__Stated exercise 1__.
Using the passage on the lens of purpose, answer these questions:
(a) Who is quoted as saying, "We don't see the world as it is, we see it as we are"?
(b) What three things is the traditional view of leadership based on?
(c) Who is quoted as wanting to accomplish small tasks as if they were great and noble?
__Stated exercise 2__. Reproduce a section of the passage on the lens of purpose word for word, starting at "- Always seek" and ending at "from the conversation.".

I want to invite you to a different kind of episode today: a thinking-out-loud session on seeing the world differently when looking at it through the lens of purpose. Please join the conversation! I’ll share more about how you can provide your feedback at the end of this episode.
One of my favorite quotes is from Anaïs Nin: “We don’t see the world as it is, we see it as we are.” So I’m inviting you to look at life, the world, and your journey through the lens of purpose.
What looks different through the lens of purpose?
It’s easy to see life as a blurred series of events. Many of our moments are similar. But at the same time, each moment is unique.
Through the lens of purpose, you realize that there may be something incredibly unique about this moment, and you may cross paths with a person who may desperately need even the smallest act of kindness, a word of encouragement, or even just recognition that they exist and that they matter, right now, in this moment. The lens of purpose allows us to see that now matters, and no kind word or deed
There are no little people: everybody matters.
- Always seek to engage your server (or anyone with a nametag) by name — and watch what happens when you do. That’s an opportunity to elevate and lift others.
- If you’re in a leadership position, give people a seat at the table, especially those who have been excluded from the conversation.
- In creating humans-first workplaces, remember that your boss is human, too.
Purpose helps us recognize that all people have value, and they’re all in need of our love, kindness, and respect.
There are parts of our jobs that are repetitive and mundane at times, but purpose allows you to discover the magnificence in the mundane, the bigger quest to your menial tasks.
Helen Keller said: “I long to accomplish a great and noble task, but it is my chief duty to accomplish small tasks as if they were great and noble.” Love and compassion elevate even the most mundane acts of service.
The traditional view of leadership is based on perks, privilege, and power. Now, how does the lens of purpose invite you and me to see leadership differently? It allows us to see leadership as a responsibility to use power: to serve, elevate, and develop others, rather than for self-advancement, self-aggrandizement, or personal enrichment. It allows us to use leadership as a platform for serving.
How do you define success? In many places it’s fame, fortune, travel, and fun. Not that there’s anything wrong with any of those, but is that the ultimate definition of success? Or does success give way to significance? Success is all about you, but significance benefits others beyond you.

__Dataset extract__.

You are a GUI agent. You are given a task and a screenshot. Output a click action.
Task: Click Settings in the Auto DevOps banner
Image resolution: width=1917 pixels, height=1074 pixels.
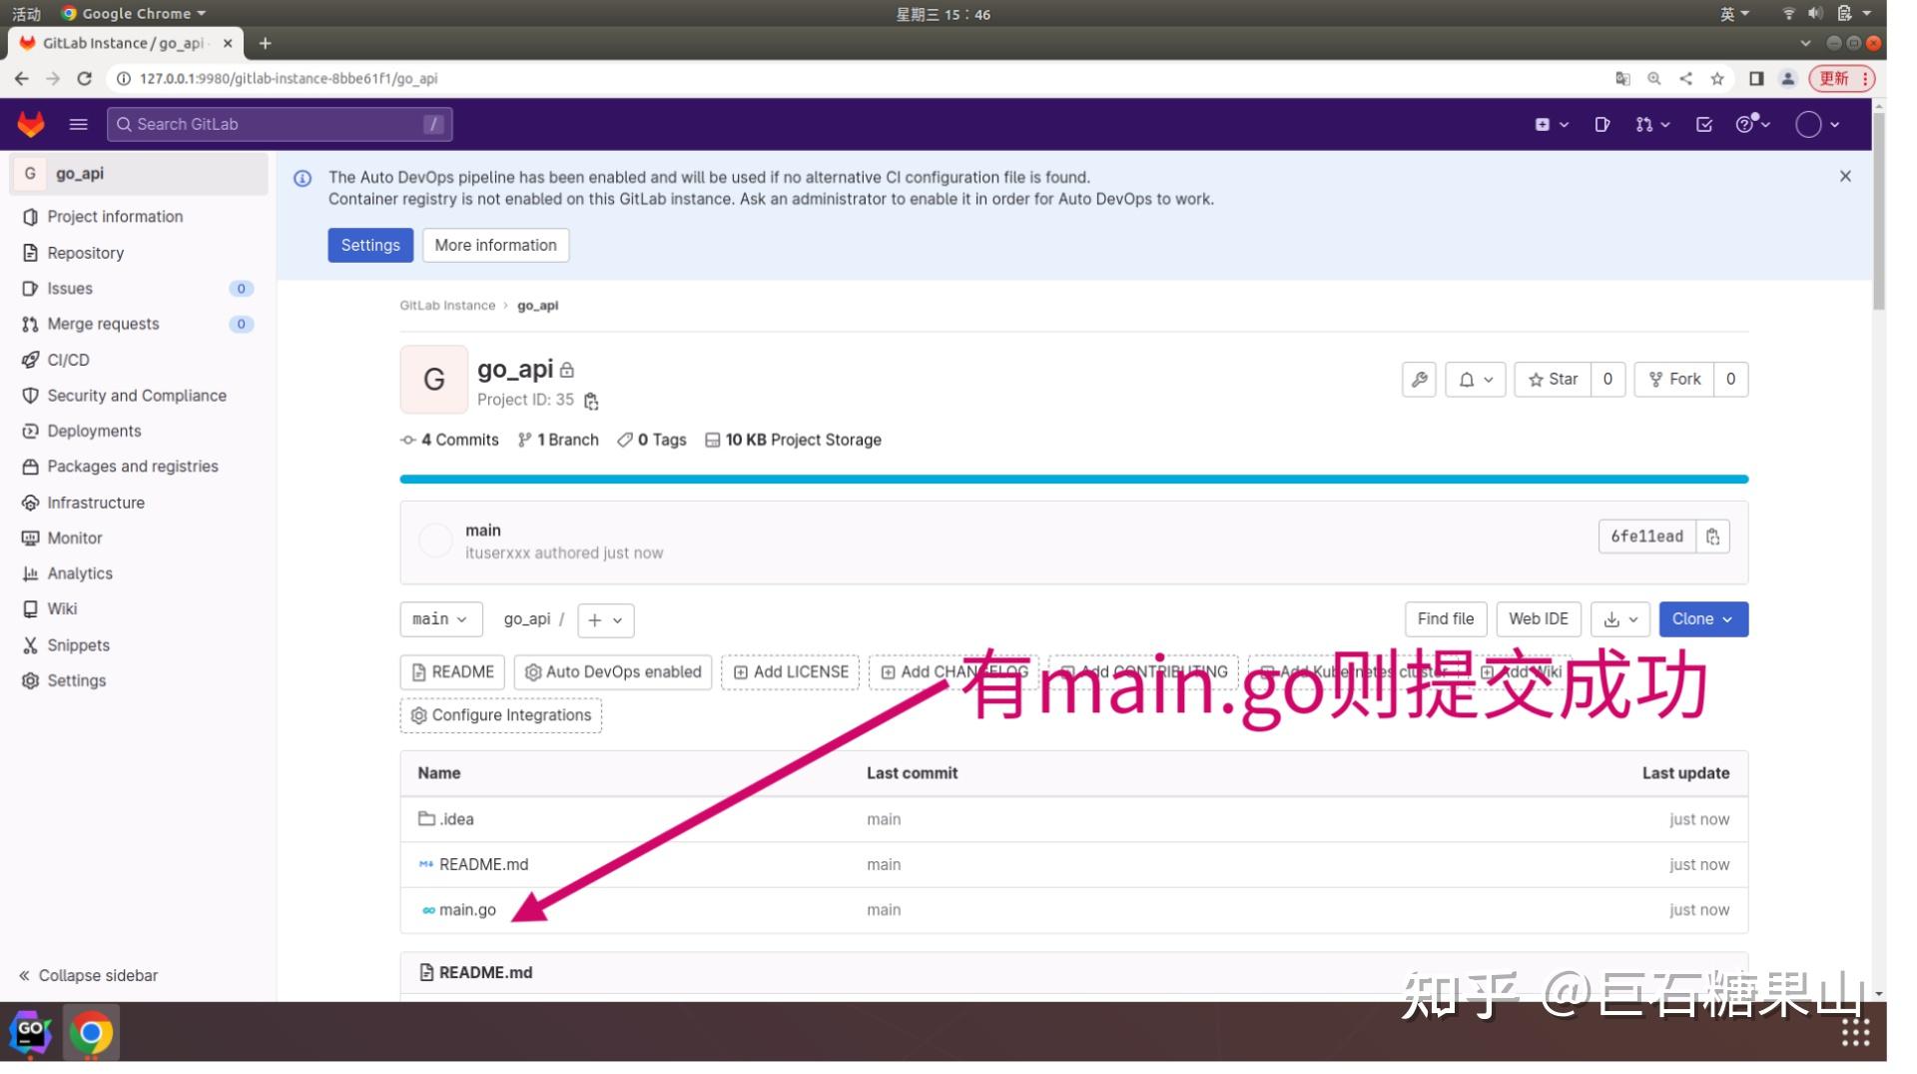click(x=370, y=245)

__Exercise answer 1__.
(a) Anaïs Nin
(b) Perks, privilege, and power
(c) Helen Keller

__Exercise answer 2__.
- Always seek to engage your server (or anyone with a nametag) by name — and watch what happens when you do. That’s an opportunity to elevate and lift others.
- If you’re in a leadership position, give people a seat at the table, especially those who have been excluded from the conversation.